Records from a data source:
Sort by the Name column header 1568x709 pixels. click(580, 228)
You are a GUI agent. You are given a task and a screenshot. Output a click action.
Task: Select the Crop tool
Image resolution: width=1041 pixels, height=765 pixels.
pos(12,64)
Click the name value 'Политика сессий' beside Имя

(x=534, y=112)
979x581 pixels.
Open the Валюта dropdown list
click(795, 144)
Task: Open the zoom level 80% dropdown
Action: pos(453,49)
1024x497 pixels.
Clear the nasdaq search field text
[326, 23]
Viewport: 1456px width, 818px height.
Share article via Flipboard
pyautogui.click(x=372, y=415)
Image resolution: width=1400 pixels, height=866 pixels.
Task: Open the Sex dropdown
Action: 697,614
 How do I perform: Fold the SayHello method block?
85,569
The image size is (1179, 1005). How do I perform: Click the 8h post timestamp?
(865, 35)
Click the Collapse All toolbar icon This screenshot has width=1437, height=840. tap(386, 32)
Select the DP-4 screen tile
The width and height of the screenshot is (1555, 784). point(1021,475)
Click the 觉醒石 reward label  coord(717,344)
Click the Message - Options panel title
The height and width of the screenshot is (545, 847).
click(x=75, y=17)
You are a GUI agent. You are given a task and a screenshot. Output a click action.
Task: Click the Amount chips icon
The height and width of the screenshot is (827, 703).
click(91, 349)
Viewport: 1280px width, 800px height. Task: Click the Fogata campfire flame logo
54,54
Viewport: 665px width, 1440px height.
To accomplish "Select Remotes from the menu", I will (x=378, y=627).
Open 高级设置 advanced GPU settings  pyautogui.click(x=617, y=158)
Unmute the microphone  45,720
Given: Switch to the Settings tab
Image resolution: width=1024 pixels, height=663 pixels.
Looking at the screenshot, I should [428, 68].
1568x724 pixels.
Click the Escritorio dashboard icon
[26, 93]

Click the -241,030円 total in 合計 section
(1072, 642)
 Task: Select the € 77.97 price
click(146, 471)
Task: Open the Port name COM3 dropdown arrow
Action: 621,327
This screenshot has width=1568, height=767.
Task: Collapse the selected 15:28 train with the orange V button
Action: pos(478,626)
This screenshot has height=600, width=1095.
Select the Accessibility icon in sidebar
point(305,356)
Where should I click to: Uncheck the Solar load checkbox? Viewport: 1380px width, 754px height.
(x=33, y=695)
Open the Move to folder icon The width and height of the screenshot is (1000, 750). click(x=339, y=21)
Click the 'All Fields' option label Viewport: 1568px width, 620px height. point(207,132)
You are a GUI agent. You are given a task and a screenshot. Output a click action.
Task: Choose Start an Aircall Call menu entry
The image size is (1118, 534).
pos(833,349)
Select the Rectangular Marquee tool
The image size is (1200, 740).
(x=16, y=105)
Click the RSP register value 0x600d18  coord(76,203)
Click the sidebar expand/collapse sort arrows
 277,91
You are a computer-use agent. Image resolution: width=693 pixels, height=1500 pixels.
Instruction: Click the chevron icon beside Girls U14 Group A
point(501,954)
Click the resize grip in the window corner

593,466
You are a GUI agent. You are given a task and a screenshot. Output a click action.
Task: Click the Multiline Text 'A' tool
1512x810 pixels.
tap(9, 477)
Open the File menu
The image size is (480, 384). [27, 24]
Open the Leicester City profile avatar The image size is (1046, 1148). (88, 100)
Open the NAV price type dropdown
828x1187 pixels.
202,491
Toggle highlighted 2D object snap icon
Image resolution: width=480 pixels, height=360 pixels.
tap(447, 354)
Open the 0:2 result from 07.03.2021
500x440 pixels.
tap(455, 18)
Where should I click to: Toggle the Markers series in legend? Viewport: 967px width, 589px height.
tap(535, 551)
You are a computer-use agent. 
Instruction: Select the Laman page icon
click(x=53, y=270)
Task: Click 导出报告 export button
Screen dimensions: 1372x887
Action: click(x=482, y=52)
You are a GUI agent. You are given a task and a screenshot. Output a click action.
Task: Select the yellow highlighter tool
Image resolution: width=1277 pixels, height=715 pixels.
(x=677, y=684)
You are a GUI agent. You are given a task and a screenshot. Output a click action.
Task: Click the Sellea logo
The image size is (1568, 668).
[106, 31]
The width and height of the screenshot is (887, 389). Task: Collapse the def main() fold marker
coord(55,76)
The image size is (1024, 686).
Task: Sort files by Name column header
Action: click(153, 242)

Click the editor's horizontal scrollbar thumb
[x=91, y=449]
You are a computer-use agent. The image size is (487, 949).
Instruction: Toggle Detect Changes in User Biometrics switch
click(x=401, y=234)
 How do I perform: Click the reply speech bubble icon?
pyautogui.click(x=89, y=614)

## WORK TO BE COMPLETED
Give every entry back unchanged. Leave none out.

## RESPONSE TO THE EXERCISE
Sort by the Name column header 1568x709 pixels. click(580, 228)
You are a GUI agent. You are given a task and a screenshot. Output a click action.
Task: Select the Crop tool
Image resolution: width=1041 pixels, height=765 pixels.
pos(12,64)
Click the name value 'Политика сессий' beside Имя

(x=534, y=112)
979x581 pixels.
Open the Валюта dropdown list
click(795, 144)
Task: Open the zoom level 80% dropdown
Action: pos(453,49)
1024x497 pixels.
Clear the nasdaq search field text
[326, 23]
Viewport: 1456px width, 818px height.
Share article via Flipboard
pyautogui.click(x=372, y=415)
Image resolution: width=1400 pixels, height=866 pixels.
Task: Open the Sex dropdown
Action: 697,614
 How do I perform: Fold the SayHello method block?
85,569
The image size is (1179, 1005). How do I perform: Click the 8h post timestamp?
(865, 35)
Click the Collapse All toolbar icon This screenshot has width=1437, height=840. tap(386, 32)
Select the DP-4 screen tile
The width and height of the screenshot is (1555, 784). point(1021,475)
Click the 觉醒石 reward label  coord(717,344)
Click the Message - Options panel title
The height and width of the screenshot is (545, 847).
click(x=75, y=17)
You are a GUI agent. You are given a task and a screenshot. Output a click action.
Task: Click the Amount chips icon
The height and width of the screenshot is (827, 703).
click(91, 349)
Viewport: 1280px width, 800px height. Task: Click the Fogata campfire flame logo
54,54
Viewport: 665px width, 1440px height.
To accomplish "Select Remotes from the menu", I will (x=378, y=627).
Open 高级设置 advanced GPU settings  pyautogui.click(x=617, y=158)
Unmute the microphone  45,720
Given: Switch to the Settings tab
Image resolution: width=1024 pixels, height=663 pixels.
Looking at the screenshot, I should [428, 68].
1568x724 pixels.
Click the Escritorio dashboard icon
[26, 93]

Click the -241,030円 total in 合計 section
(1072, 642)
 Task: Select the € 77.97 price
click(146, 471)
Task: Open the Port name COM3 dropdown arrow
Action: 621,327
This screenshot has width=1568, height=767.
Task: Collapse the selected 15:28 train with the orange V button
Action: pos(478,626)
This screenshot has height=600, width=1095.
Select the Accessibility icon in sidebar
point(305,356)
Where should I click to: Uncheck the Solar load checkbox? Viewport: 1380px width, 754px height.
(x=33, y=695)
Open the Move to folder icon The width and height of the screenshot is (1000, 750). click(x=339, y=21)
Click the 'All Fields' option label Viewport: 1568px width, 620px height. point(207,132)
You are a GUI agent. You are given a task and a screenshot. Output a click action.
Task: Choose Start an Aircall Call menu entry
The image size is (1118, 534).
pos(833,349)
Select the Rectangular Marquee tool
The image size is (1200, 740).
(x=16, y=105)
Click the RSP register value 0x600d18  coord(76,203)
Click the sidebar expand/collapse sort arrows
 277,91
You are a computer-use agent. Image resolution: width=693 pixels, height=1500 pixels.
Instruction: Click the chevron icon beside Girls U14 Group A
point(501,954)
Click the resize grip in the window corner

593,466
You are a GUI agent. You are given a task and a screenshot. Output a click action.
Task: Click the Multiline Text 'A' tool
1512x810 pixels.
tap(9, 477)
Open the File menu
The image size is (480, 384). [27, 24]
Open the Leicester City profile avatar The image size is (1046, 1148). (88, 100)
Open the NAV price type dropdown
828x1187 pixels.
202,491
Toggle highlighted 2D object snap icon
Image resolution: width=480 pixels, height=360 pixels.
tap(447, 354)
Open the 0:2 result from 07.03.2021
500x440 pixels.
tap(455, 18)
Where should I click to: Toggle the Markers series in legend? Viewport: 967px width, 589px height.
tap(535, 551)
You are a computer-use agent. 
Instruction: Select the Laman page icon
click(x=53, y=270)
Task: Click 导出报告 export button
Screen dimensions: 1372x887
Action: click(x=482, y=52)
You are a GUI agent. You are given a task and a screenshot. Output a click action.
Task: Select the yellow highlighter tool
Image resolution: width=1277 pixels, height=715 pixels.
(x=677, y=684)
You are a GUI agent. You are given a task and a screenshot. Output a click action.
Task: Click the Sellea logo
The image size is (1568, 668).
[106, 31]
The width and height of the screenshot is (887, 389). Task: Collapse the def main() fold marker
coord(55,76)
The image size is (1024, 686).
Task: Sort files by Name column header
Action: click(153, 242)

Click the editor's horizontal scrollbar thumb
[x=91, y=449]
You are a computer-use agent. The image size is (487, 949).
Instruction: Toggle Detect Changes in User Biometrics switch
click(x=401, y=234)
 How do I perform: Click the reply speech bubble icon?
pyautogui.click(x=89, y=614)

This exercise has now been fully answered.